▸ **WHAT THIS TASK INVOLVES**: Filter the data for lines with the word "empty" and copy those lines.
**** SUPPLIED ENTRIES ****
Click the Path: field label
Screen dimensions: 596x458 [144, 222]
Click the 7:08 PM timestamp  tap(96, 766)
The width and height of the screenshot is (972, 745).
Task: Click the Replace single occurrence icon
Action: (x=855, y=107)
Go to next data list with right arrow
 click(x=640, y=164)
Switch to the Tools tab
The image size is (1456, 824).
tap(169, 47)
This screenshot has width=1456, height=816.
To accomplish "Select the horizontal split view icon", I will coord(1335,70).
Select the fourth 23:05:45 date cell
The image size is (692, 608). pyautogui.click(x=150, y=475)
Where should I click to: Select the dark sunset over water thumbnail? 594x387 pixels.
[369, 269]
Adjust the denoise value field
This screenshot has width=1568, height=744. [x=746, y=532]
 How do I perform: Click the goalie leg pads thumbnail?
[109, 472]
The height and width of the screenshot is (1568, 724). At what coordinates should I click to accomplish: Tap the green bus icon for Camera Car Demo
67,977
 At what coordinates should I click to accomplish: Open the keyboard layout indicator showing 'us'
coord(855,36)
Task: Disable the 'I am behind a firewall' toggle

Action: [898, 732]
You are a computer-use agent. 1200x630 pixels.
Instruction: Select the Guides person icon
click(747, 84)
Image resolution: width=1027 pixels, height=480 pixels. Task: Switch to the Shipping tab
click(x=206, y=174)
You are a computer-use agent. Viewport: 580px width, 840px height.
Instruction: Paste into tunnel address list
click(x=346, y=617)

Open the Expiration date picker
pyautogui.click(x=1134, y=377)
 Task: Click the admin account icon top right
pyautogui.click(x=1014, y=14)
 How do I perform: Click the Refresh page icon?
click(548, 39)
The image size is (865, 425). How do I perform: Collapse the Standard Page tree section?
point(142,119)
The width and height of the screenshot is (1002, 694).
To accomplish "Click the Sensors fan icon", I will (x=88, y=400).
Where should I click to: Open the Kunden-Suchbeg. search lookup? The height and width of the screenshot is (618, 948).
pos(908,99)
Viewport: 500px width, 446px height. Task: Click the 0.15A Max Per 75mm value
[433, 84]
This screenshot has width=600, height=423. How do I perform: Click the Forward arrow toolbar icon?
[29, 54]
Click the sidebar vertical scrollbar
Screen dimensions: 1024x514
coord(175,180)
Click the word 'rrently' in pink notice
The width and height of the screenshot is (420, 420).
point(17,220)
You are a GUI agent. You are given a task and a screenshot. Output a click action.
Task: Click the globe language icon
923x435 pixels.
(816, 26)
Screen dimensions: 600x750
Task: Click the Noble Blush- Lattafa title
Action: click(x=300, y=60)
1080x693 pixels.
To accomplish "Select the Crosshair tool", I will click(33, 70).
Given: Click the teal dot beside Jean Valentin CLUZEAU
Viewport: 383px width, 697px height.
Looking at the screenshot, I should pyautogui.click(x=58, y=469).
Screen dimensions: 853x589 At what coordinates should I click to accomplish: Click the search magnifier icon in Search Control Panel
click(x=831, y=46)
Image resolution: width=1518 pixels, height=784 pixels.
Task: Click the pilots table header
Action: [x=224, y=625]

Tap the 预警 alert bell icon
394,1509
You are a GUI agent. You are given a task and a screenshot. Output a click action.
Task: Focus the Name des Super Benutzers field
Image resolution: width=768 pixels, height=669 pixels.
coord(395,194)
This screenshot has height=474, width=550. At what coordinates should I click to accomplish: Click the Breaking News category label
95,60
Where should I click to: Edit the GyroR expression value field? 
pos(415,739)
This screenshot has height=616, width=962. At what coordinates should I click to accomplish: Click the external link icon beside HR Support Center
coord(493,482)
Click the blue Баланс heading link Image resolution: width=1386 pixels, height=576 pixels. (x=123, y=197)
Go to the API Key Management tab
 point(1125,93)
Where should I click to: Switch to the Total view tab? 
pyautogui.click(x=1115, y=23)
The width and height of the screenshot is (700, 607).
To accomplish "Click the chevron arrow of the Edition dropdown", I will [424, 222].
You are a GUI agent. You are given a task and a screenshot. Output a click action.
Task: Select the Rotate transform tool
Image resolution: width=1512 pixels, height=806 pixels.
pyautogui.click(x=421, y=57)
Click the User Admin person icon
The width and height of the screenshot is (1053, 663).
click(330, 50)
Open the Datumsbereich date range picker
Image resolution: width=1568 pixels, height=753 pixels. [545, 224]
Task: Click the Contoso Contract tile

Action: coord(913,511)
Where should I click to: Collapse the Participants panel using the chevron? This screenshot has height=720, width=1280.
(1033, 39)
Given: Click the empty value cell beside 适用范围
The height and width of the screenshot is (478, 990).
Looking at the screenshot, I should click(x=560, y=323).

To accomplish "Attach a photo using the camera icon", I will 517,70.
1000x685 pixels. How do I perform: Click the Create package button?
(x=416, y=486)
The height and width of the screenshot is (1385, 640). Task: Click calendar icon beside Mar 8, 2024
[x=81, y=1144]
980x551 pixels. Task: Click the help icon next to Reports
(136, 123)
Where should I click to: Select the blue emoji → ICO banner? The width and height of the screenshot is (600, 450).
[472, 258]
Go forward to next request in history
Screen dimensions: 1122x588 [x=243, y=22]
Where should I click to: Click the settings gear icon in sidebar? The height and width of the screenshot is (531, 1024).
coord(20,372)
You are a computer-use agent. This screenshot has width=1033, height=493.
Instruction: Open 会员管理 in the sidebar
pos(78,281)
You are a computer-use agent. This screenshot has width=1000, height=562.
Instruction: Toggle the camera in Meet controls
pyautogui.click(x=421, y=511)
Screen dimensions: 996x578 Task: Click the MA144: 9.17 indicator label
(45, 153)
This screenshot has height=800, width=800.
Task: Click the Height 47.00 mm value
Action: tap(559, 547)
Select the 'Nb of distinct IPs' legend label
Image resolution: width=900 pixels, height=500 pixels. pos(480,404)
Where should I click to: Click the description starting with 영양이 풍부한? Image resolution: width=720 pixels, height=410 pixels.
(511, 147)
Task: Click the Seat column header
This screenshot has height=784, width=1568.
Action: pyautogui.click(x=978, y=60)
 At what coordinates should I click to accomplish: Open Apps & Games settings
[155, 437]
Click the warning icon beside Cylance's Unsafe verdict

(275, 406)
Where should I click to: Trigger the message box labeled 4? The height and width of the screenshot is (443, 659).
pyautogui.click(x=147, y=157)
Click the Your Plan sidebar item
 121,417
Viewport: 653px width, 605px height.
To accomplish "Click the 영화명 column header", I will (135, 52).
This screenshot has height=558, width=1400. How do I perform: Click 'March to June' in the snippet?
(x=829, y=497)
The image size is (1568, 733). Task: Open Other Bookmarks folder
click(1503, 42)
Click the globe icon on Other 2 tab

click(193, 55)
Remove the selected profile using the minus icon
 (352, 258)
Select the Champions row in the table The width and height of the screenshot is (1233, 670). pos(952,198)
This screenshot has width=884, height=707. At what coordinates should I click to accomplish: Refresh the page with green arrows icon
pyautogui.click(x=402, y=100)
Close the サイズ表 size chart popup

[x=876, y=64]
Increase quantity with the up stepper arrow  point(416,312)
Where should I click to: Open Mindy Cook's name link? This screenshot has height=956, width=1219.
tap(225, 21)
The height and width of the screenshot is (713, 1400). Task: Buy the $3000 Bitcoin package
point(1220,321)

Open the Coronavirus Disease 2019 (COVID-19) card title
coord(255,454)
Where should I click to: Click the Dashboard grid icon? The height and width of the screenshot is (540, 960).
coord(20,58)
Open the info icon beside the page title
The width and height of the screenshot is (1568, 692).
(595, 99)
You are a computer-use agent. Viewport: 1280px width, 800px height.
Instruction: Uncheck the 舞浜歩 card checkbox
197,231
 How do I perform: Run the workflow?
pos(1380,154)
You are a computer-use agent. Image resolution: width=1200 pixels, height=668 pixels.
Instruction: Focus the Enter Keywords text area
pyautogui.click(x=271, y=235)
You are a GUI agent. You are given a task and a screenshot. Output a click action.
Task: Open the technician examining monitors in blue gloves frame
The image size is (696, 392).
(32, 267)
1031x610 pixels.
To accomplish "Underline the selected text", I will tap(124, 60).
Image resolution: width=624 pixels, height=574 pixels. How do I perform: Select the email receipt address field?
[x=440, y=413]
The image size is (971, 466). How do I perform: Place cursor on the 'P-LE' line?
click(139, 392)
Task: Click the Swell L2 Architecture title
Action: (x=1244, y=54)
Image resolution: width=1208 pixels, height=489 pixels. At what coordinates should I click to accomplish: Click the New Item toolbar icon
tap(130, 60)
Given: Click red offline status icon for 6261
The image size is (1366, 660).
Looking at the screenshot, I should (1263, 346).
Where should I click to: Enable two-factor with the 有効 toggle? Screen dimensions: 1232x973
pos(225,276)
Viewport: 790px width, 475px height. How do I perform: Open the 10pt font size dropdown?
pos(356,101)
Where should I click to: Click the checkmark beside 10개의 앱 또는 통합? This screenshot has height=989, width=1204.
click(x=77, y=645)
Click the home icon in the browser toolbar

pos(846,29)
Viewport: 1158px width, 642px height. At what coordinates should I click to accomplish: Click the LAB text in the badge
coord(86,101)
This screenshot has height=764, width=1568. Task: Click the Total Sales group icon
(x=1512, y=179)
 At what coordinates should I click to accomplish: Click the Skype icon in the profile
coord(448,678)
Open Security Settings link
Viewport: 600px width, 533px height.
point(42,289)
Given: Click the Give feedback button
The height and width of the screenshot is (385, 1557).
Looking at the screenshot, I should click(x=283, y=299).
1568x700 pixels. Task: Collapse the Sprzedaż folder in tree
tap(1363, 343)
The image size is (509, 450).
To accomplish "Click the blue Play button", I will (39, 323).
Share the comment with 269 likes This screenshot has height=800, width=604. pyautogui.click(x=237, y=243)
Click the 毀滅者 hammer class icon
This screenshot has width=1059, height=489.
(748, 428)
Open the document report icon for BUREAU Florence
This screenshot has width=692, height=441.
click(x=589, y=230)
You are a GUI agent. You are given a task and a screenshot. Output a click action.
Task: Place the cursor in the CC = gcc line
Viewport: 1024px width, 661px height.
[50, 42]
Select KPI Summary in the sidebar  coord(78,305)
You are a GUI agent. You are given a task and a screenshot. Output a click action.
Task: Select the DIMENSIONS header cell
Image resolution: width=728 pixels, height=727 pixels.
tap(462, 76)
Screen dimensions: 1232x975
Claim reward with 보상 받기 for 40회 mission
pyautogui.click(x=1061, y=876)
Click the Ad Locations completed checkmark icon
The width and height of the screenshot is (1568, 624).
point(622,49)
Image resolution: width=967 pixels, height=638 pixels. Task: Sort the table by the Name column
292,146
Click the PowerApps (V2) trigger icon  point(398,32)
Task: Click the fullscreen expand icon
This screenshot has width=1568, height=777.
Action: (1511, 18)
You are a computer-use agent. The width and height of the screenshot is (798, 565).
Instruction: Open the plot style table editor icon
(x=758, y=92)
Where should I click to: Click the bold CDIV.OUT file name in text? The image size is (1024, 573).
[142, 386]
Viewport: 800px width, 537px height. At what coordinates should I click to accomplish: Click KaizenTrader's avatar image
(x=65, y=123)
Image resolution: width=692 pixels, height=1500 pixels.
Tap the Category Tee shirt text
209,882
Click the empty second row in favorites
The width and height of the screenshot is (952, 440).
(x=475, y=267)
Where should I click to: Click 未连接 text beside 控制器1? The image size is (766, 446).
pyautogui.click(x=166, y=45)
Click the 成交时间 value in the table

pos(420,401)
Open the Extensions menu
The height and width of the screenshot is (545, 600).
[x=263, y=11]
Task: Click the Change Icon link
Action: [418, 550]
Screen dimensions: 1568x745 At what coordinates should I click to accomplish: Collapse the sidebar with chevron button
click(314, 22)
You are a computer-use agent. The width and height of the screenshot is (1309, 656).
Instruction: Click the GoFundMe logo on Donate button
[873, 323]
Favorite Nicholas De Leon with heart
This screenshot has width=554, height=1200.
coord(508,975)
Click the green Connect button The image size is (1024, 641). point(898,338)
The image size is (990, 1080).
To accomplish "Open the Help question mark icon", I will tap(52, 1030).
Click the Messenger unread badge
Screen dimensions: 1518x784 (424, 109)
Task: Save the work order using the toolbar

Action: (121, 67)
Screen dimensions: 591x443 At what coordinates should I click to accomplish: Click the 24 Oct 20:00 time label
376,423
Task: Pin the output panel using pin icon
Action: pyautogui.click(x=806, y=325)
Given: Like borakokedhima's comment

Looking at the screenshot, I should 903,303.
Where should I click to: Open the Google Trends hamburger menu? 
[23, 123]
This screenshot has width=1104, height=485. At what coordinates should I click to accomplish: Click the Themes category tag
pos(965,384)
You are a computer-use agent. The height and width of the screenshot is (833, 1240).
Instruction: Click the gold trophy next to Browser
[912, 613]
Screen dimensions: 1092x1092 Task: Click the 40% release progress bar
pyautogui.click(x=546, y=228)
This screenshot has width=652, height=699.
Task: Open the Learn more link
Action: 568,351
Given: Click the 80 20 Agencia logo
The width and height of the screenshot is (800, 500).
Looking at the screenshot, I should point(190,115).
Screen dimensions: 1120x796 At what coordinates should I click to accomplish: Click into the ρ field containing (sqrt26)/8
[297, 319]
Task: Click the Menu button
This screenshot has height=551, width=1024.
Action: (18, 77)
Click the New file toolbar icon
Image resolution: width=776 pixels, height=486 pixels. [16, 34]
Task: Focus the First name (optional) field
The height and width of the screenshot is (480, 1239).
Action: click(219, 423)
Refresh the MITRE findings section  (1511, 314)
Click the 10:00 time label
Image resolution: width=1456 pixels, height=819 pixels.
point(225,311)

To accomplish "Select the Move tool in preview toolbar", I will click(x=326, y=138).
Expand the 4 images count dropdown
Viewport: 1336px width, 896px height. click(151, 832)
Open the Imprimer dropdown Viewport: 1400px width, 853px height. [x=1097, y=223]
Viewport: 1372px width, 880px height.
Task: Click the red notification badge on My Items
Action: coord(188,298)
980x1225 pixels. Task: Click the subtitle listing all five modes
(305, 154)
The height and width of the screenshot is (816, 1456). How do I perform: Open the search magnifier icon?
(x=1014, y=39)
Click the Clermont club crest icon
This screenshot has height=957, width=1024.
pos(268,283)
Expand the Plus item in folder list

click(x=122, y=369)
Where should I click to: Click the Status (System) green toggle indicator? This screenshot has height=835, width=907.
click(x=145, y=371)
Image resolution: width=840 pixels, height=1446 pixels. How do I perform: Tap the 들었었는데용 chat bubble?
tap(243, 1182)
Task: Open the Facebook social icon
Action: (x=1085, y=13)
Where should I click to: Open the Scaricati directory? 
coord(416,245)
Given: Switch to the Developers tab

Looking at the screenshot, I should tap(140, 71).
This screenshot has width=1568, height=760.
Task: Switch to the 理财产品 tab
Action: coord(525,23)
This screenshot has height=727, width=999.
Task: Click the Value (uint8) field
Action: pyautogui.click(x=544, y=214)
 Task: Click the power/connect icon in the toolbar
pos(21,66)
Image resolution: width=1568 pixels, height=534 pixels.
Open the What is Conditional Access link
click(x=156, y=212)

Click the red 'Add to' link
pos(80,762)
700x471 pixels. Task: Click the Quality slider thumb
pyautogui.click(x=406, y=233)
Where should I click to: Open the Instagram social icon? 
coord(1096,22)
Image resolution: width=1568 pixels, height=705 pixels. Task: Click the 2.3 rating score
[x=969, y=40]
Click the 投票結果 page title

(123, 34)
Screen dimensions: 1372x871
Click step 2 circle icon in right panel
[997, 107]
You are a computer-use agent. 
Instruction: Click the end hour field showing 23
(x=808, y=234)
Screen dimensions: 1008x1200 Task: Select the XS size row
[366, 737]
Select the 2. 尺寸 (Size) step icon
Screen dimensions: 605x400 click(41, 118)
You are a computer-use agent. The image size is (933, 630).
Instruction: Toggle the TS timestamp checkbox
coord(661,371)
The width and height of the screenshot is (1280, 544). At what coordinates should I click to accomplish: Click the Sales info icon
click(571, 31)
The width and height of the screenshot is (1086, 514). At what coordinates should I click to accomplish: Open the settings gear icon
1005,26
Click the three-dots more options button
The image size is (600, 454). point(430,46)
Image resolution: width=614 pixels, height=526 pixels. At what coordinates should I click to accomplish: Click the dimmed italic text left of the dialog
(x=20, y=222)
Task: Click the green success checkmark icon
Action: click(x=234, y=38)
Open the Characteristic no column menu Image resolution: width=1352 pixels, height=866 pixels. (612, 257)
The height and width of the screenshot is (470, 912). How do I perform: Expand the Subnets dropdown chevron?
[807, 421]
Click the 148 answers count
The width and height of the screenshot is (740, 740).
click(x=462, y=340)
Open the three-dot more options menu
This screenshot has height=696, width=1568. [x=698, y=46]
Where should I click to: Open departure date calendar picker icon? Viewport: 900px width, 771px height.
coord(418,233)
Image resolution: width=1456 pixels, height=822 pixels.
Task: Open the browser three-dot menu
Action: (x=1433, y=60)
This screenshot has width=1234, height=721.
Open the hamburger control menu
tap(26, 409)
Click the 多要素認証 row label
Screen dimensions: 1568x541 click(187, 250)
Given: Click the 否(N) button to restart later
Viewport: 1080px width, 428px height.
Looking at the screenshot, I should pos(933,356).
****
▸ **TASK RESULT**:
Given: Click the empty value cell beside 适用范围
Click the empty second row in favorites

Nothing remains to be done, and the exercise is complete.